Despite these challenges, there is still skepticism about the ability of synthetic or simulated data to achieve strong training results. This is Part 1 in a series of research papers that will explore the effectiveness of training networks with synthetic data and generalization to other training environments and applications.
In particular, we are sharing our results from using purely synthetic and a mixture of synthetic and manually gathered training data to train a network in object detection/segmentation of custom objects (object classes that have a single 3D and texture form). Expo Markers were chosen for this task because of their standard texture, size, and 3D shape. An additional advantage is the availability of this object in offices around the world, making them easy for testing and validating results. This same methodology can be used for any type of custom object.
Part 1 includes a number of different elements:
- Our white-paper presenting our motivations, methods, and findings.
- The synthetic dataset of 5000 images, which was used as training data. We are glad to be able to make this dataset free for non-commercial uses. Click here to request a download link sent to your email address. You will also have the option to download two additional manually gathered (real) datasets of 1000 images and 250 images, used for performance comparison and evaluation, as well as pre-trained weights.
- Our code, which enables ‘plug and play’ training and evaluation of Mask R-CNN and Faster R-CNN using the detectron2 framework. You can go over our friendly Colab Notebook that includes visualizations and shows how to use the code.
In order to evaluate the quality of our synthetic data, we have manually gathered two additional real datasets, which we call “Real A” and “Real B”. The first dataset – “Real A” – was used for evaluation purposes only. The second dataset – “Real B” – was used both for training and evaluation. As we will see later on, using 2 different datasets for evaluation enabled us to assess the networks’ ability to cope with different levels of domain gaps.
Evaluating the results with images both from Real A and Real B enables us to assess the network’s generalization capabilities. Indeed, the Real B test set assesses performance in case of small domain gap since the images for evaluation are from the same dataset that was used for training, and the Real A dataset simulates a larger domain gap, since the images for training were taken in different conditions from those taken for evaluation (different devices, environments, etc…).
During our experiments, we used the datasets for 3 possible usages: training, validation and test. Each data point was used for one purpose only.
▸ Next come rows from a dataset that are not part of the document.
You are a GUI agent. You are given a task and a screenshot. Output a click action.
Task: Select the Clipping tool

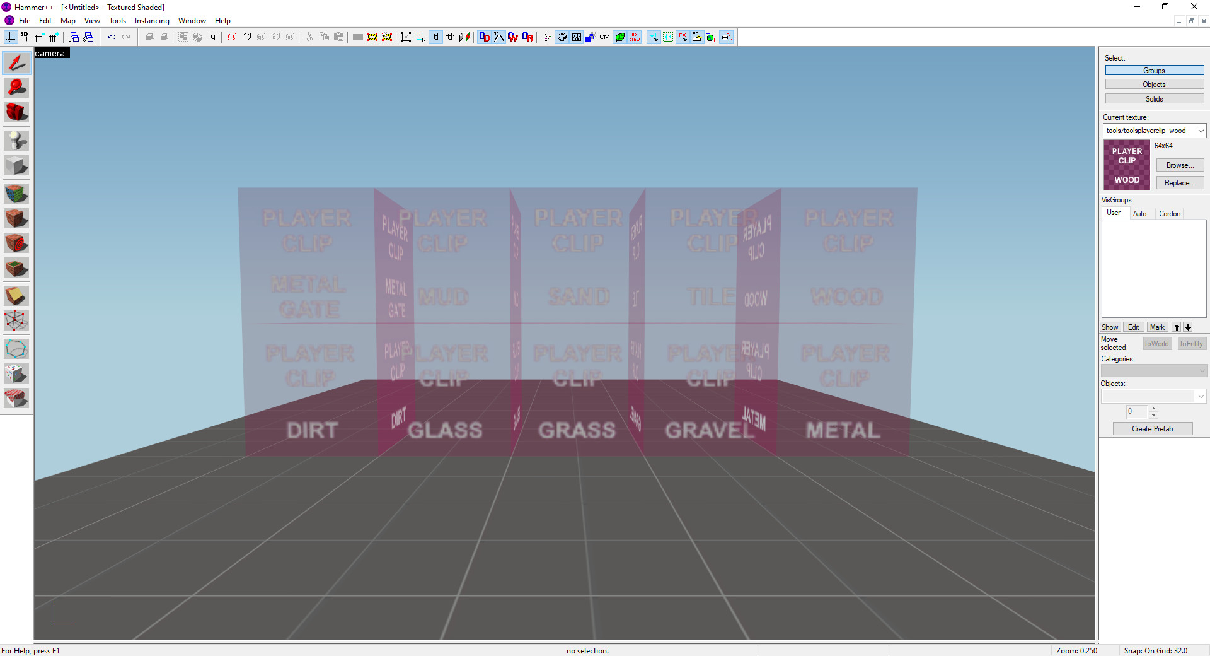click(16, 295)
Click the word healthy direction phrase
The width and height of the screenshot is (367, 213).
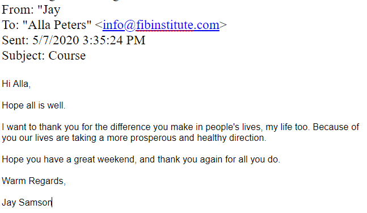(x=231, y=138)
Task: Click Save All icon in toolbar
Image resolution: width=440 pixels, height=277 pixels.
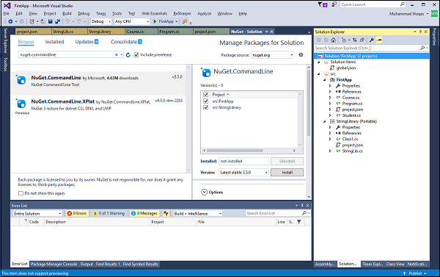Action: pos(57,21)
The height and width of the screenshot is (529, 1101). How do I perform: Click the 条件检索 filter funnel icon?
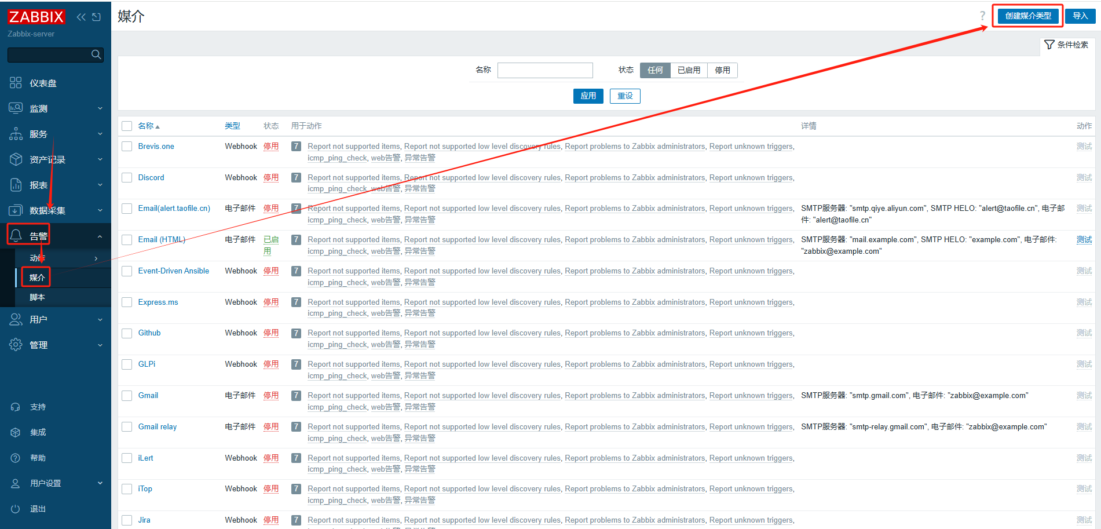coord(1049,45)
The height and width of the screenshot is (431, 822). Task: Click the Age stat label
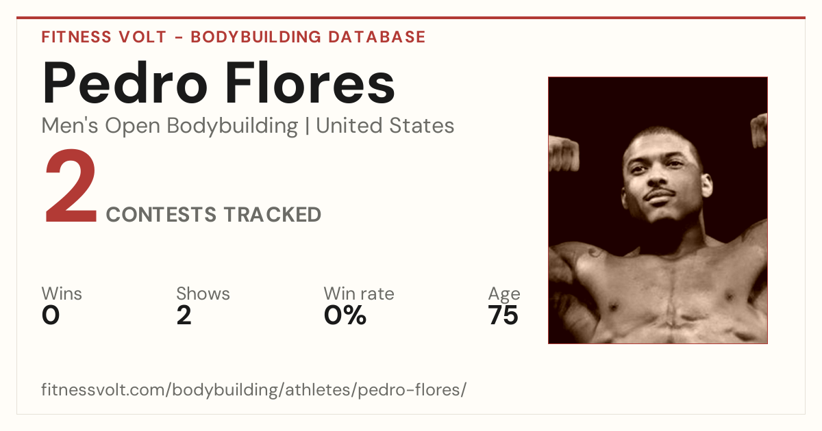[x=504, y=295]
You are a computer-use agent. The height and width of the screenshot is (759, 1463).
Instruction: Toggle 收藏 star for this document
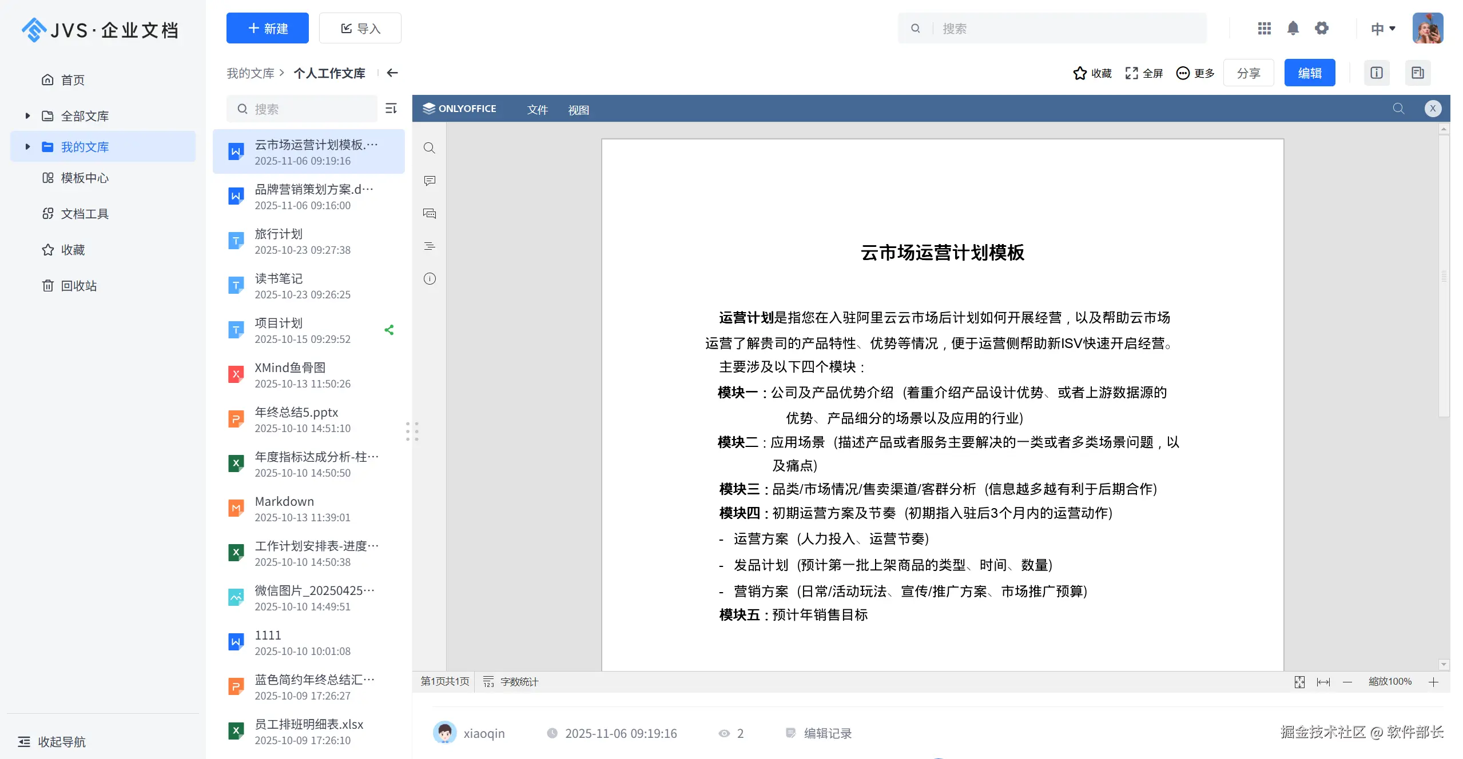1092,73
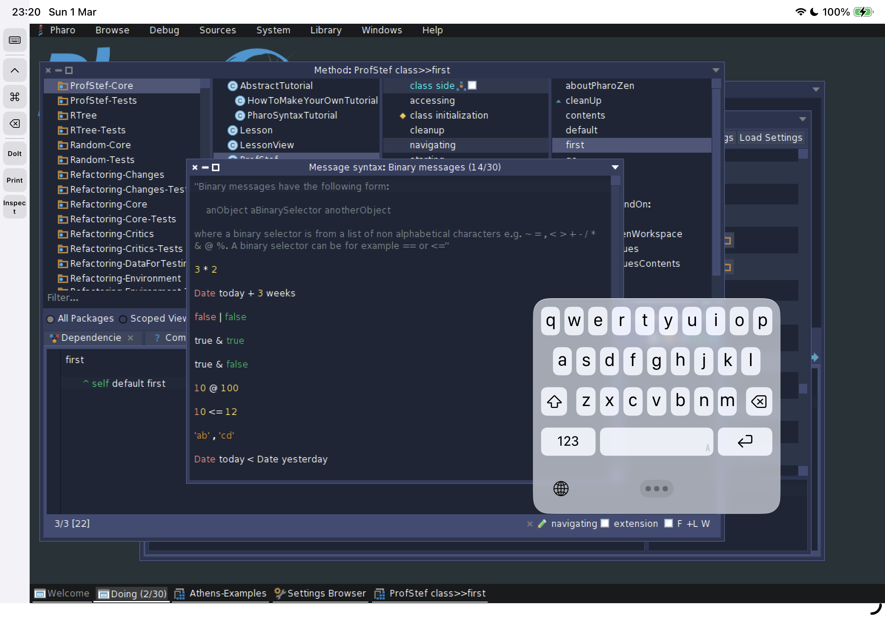Click the Load Settings button

click(770, 138)
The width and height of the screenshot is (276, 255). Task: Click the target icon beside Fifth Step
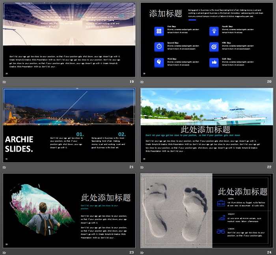pyautogui.click(x=214, y=46)
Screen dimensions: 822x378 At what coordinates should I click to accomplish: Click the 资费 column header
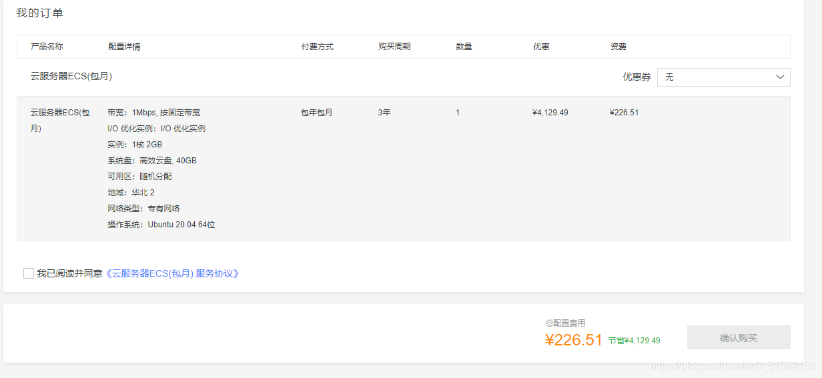619,47
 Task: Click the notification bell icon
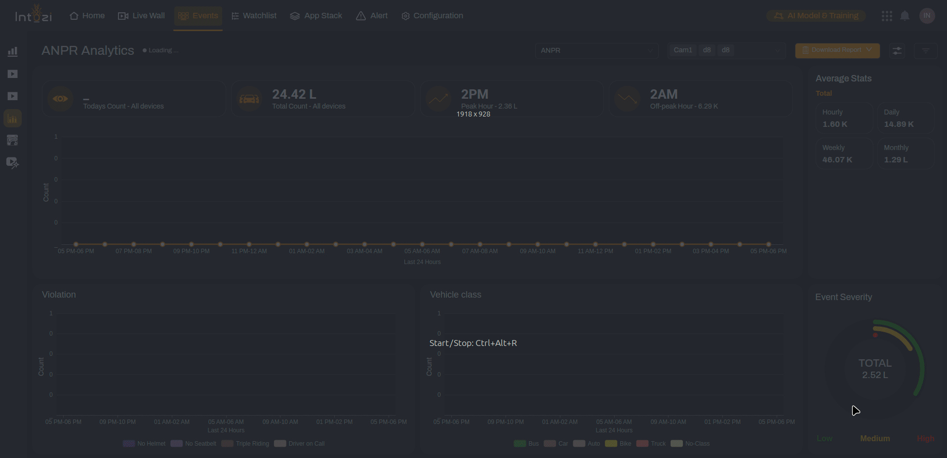pyautogui.click(x=905, y=16)
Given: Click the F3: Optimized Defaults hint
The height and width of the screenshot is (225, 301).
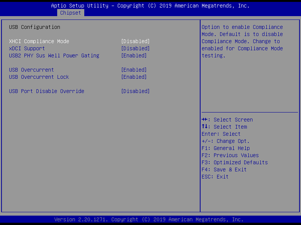Looking at the screenshot, I should click(x=235, y=162).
Our Approach: Domain Randomization + Distractions
To measure how well our synthetic dataset trained the network to perform instance segmentation on real images, we used mAP (click for more details about the metric) at different IoU thresholds as our metric.
At a high level, mAP (mean average precision) measures how accurate your predictions are. i.e. the percentage of your predictions that are correct.
As shown in the graph below:
- The networks that were trained on Synthetic and on Real B achieved approximately the same performance when evaluated with Real A (80.08 and 80.76 respectively).
- About 5% of performance improvement was observed when the network was trained with a mixture of Synthetic and Real B and then evaluated on Real A (relative to training with only Synthetic or only Real B and then evaluating on Real A).